Growth hormone enhances immune reconstitution predominantly through stimulating IGF-1 production, which provides anti-apoptotic signals. It may also act directly on thymic stromal cells to increase the production of growth factors such as SCF and IL-7 108.

GH and IGF-1 have already been administered to AIDS patients with mixed results. The growth factors were well tolerated and increased thymic volume in children, but only a modest increase in T cell function was observed.

OP9-DL1 Generated T Cell Precursors

Studies by Zuniga-Pflucker and Bernstein demonstrated that normal T cell development from HSCs can be achieved in vitro, using activation of Notch-1 in the presence of growth factors (especially IL-7). This is due to the development of an in vitro culture system which takes advantage of the requirement of Notch-Notch ligand interaction for normal T cell development 121,122. In vivo proliferation, survival, lineage commitment and tissue architecture are all dependent on Notch signaling to varying degrees (reviewed in 123). It is, however, the interaction between Notch1 and its ligand Delta-like 1 or 4 (DL1 or DL4) that is essential for T lineage commitment and differentiation.

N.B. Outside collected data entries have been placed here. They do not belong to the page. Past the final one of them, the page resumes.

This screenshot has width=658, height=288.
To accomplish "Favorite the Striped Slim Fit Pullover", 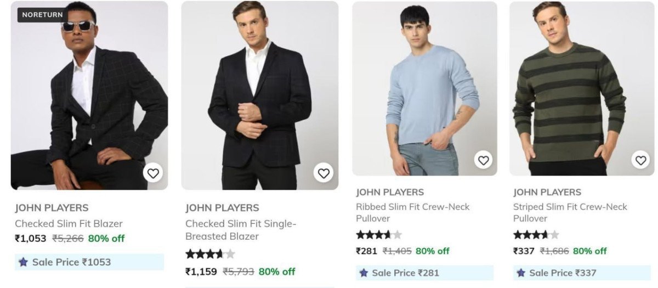I will (640, 160).
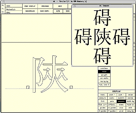Choose the AUTO save mode

tap(58, 11)
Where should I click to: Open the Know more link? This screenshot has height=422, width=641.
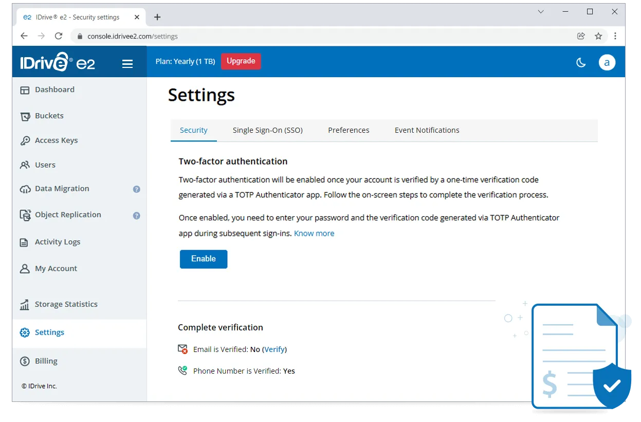pyautogui.click(x=314, y=234)
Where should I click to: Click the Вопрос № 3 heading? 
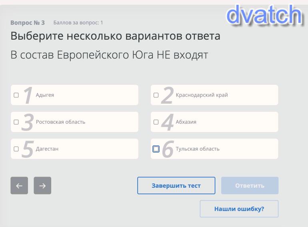[x=28, y=22]
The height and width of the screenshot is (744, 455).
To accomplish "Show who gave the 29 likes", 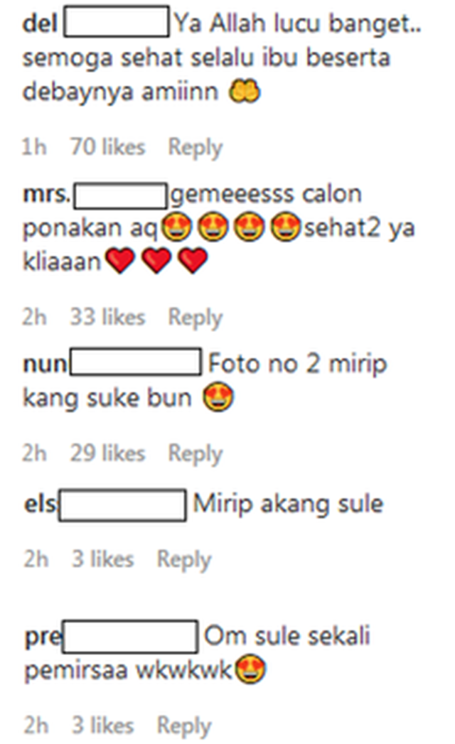I will pos(107,453).
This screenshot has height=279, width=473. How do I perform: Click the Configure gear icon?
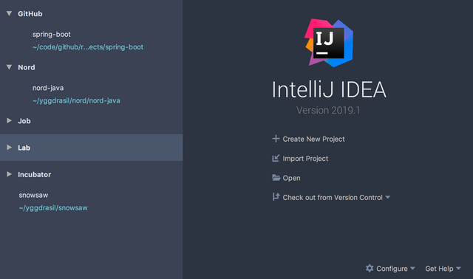pos(370,268)
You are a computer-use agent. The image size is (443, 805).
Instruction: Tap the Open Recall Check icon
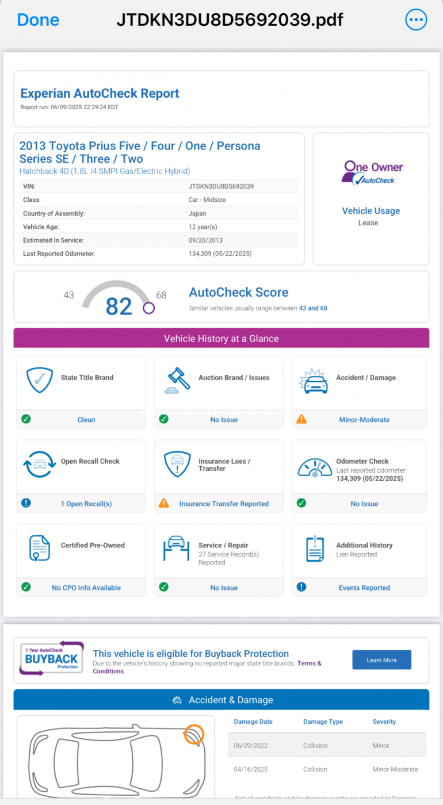40,465
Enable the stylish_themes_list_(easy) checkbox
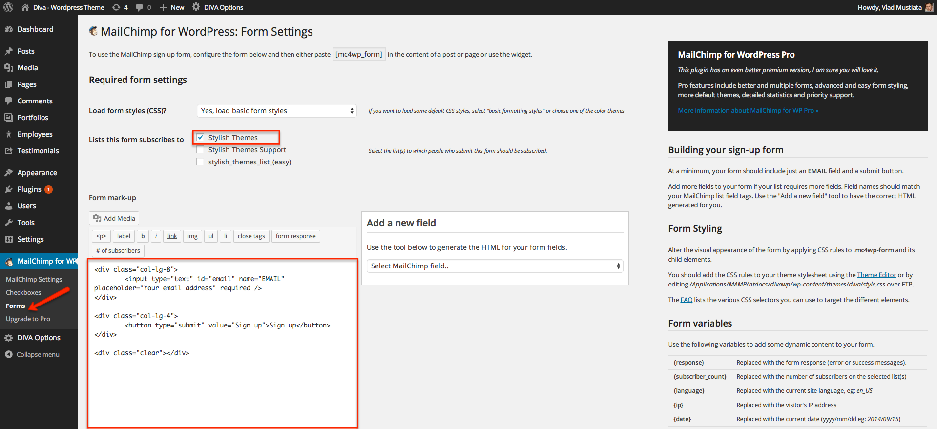The width and height of the screenshot is (937, 429). click(200, 162)
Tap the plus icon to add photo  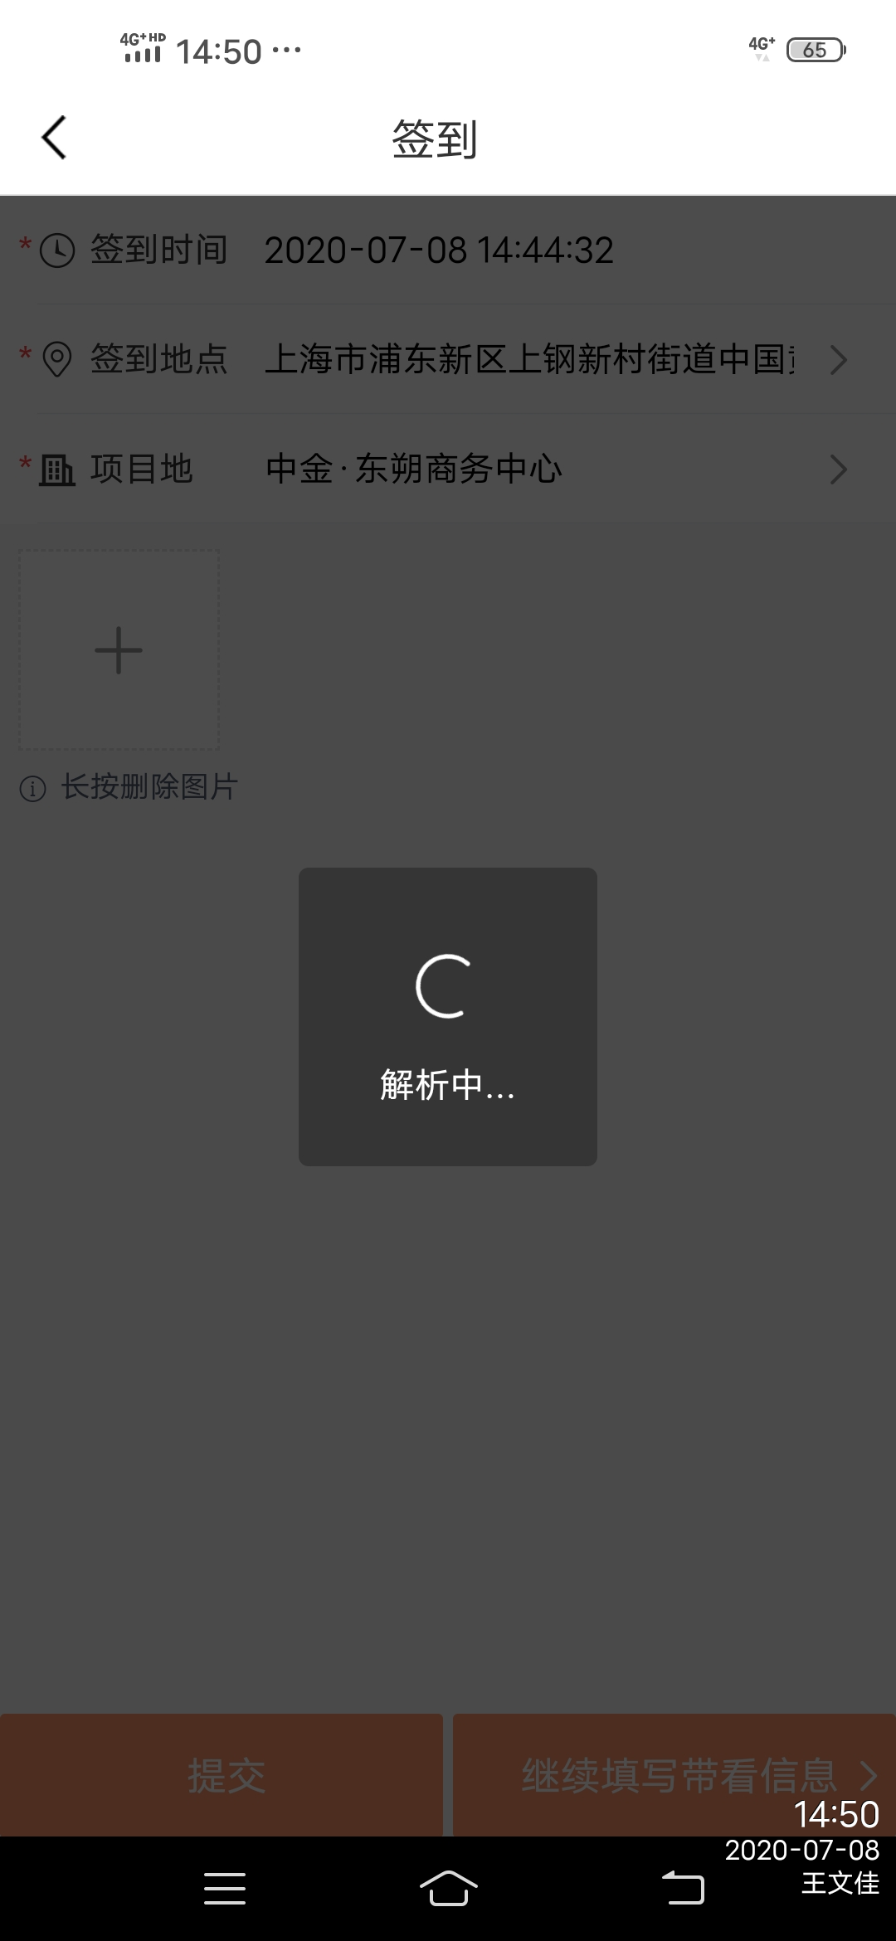119,649
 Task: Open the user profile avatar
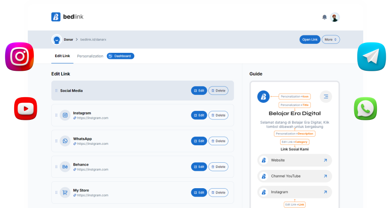click(334, 17)
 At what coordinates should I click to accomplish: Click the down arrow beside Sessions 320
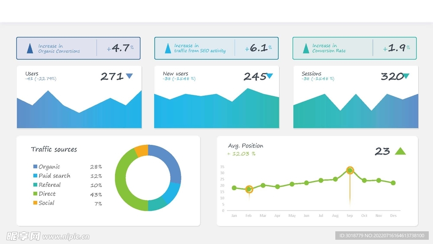click(406, 76)
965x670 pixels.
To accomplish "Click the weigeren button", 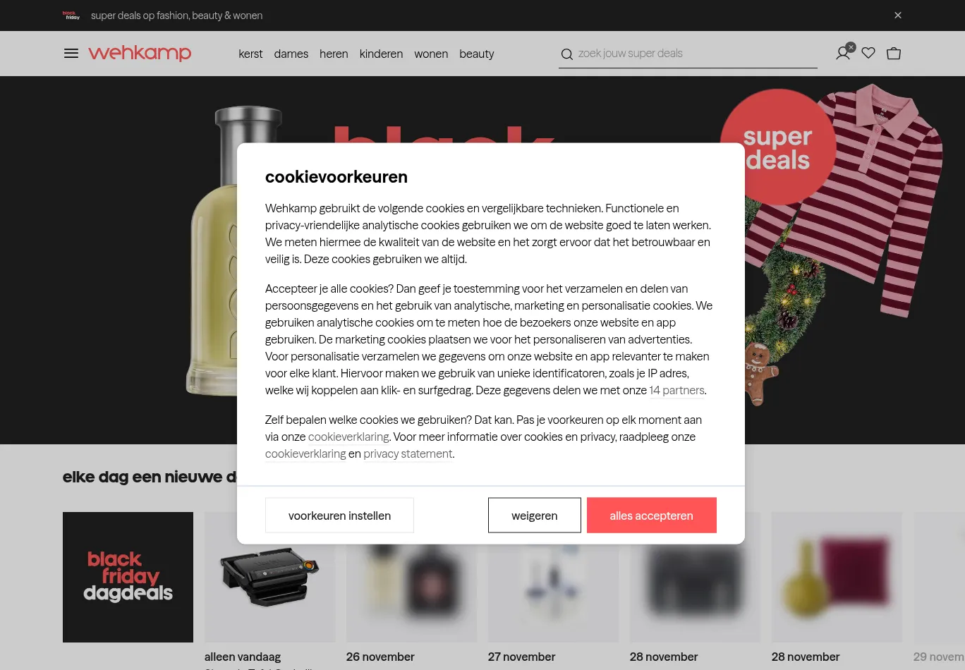I will pyautogui.click(x=535, y=516).
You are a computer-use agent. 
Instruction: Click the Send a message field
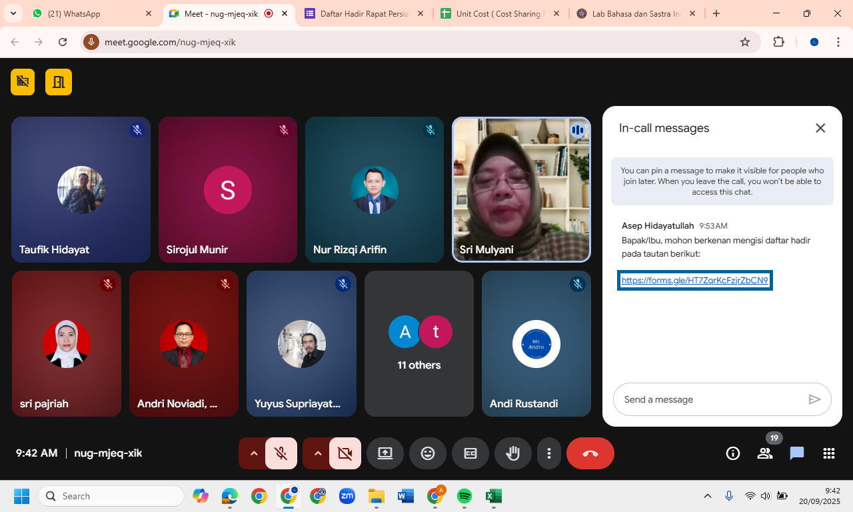710,399
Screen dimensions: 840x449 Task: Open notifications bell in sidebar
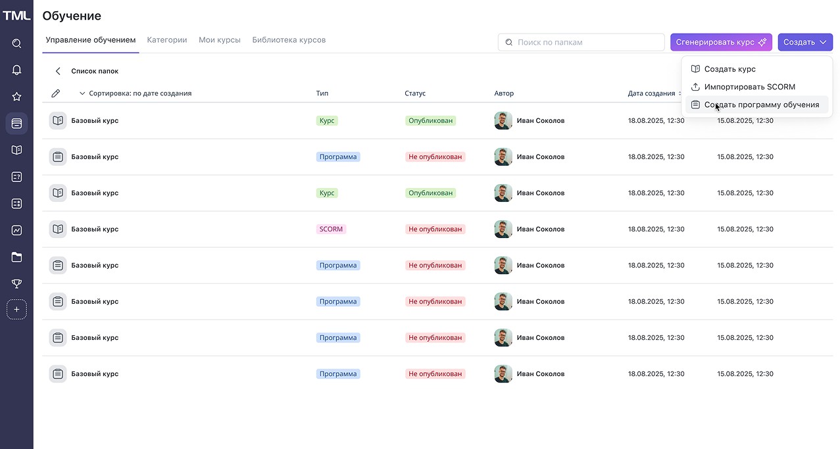(x=16, y=70)
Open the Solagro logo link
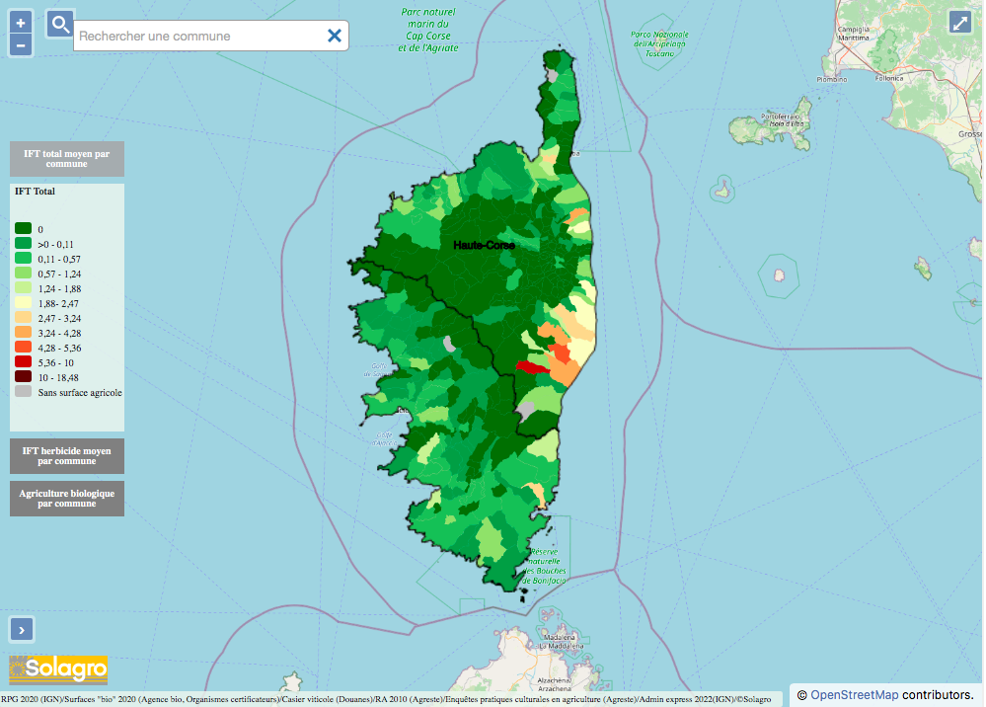The height and width of the screenshot is (707, 986). pos(58,668)
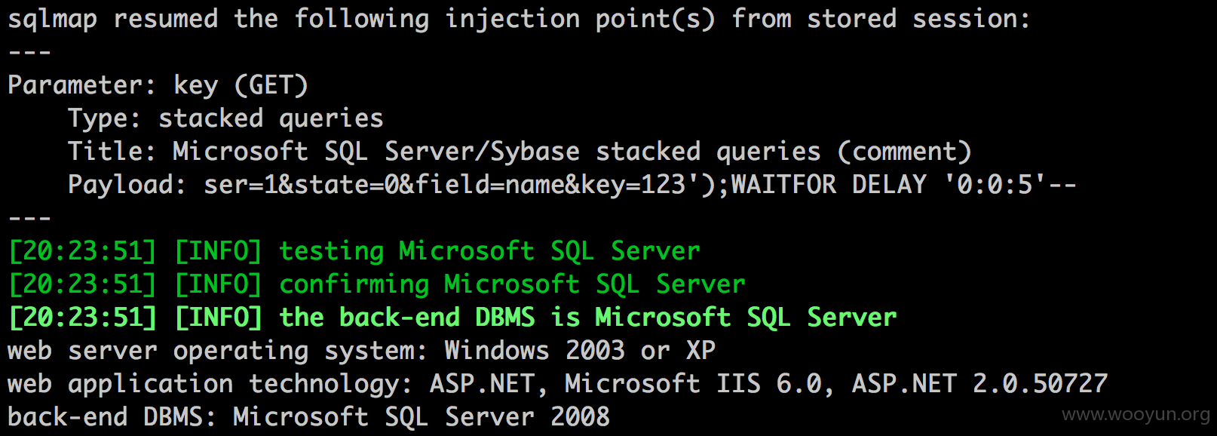Click the timestamp on the testing line

82,251
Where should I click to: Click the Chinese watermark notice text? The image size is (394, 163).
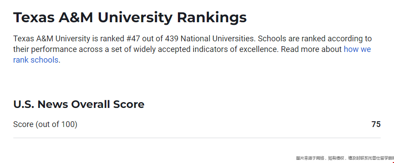pos(345,158)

When cultured in an in vitro system in the presence of Notch1, both murine and human hematopoietic and embryonic stem cells develop into T cells or their precursors 122,124126. To date, two Notch1-based culture systems have been developed: a. coculture of seeded cells with OP9 bone marrow-derived stromal cells expressing DL1 (OP9-DL1 cells) 122, and b. culture of precursor cells in the presence of immobilized DL1-hIgG fusion protein (DL1ext-IgG) 121.

Using the OP9-DL1 stromal cells, the culture of murine LSKs (LineageSca-1+c-kit+ HSC containing population) in the presence of IL-7 and FLT3L can result in large numbers of T/NK cell precursors. These cells can then be adoptively transferred with either T cell-depleted (TCD) BM or purified LSKs to enhance T cell reconstitution 127. Recipients of OP9-DL1-derived T cell precursors showed increased thymic cellularity and significantly improved donor T-cell chimerism. Combination of T cell precursor administration and treatment with KGF had additive effects on thymic reconstitution. In thymectomized recipients, adoptively transferred T cell precursors enhanced extrathymic T cell development. OP9-DL1-derived T cell precursors gave rise to host-tolerant CD4+ and CD8+ populations with normal T cell receptor repertoires, cytokine secretion, and proliferative responses to antigen. Administration of OP9-DL1 derived T-cell precursors increased resistance to L. monocytogenes infection after HSCT and mediated significant GVT in the absence of GVHD 127. This novel method can be modified to generate high numbers of human T cell precursors from human CD34+ cells 125,126, indicating the feasibility of using this approach to improve immune response and anti-tumor activity in patients with T cell deficiencies including recipients of high-dose chemotherapy, or autologous and allogeneic HSCT.

In addition to high-dose chemotherapy and autologous and allogeneic HSCT, adoptive T cell precursor therapies could present a new approach for the treatment of T cell deficiencies such as SCID and AIDS, as well as the management of hematopoietic failure due to radiation damage. Bernstein and coworkers developed an animal product-free Notch1 based culture system using DL1ext-IgG to generate clinical grade heterogenous populations of human hematopoietic progenitor cells. They are currently conducting a clinical trial at Fred Hutchinson Cancer Research Center to study the effect of adoptively transferred progenitor cells, originating from cord blood-derived CD34+ HSCs expanded with DL1ext-IgG, on immune reconstitution after HSCT.

In conclusion, although a true T cell growth factor, similar to G-CSF or GM-CSF for myeloid lineage and erythropoietin for the erythroid lineage, has not been developed, several candidate strategies, including IL-7, KGF, Lupron and T/NK cell precursors are now in clinical development. The potential use of these strategies for immunotherapies holds great promise for the future.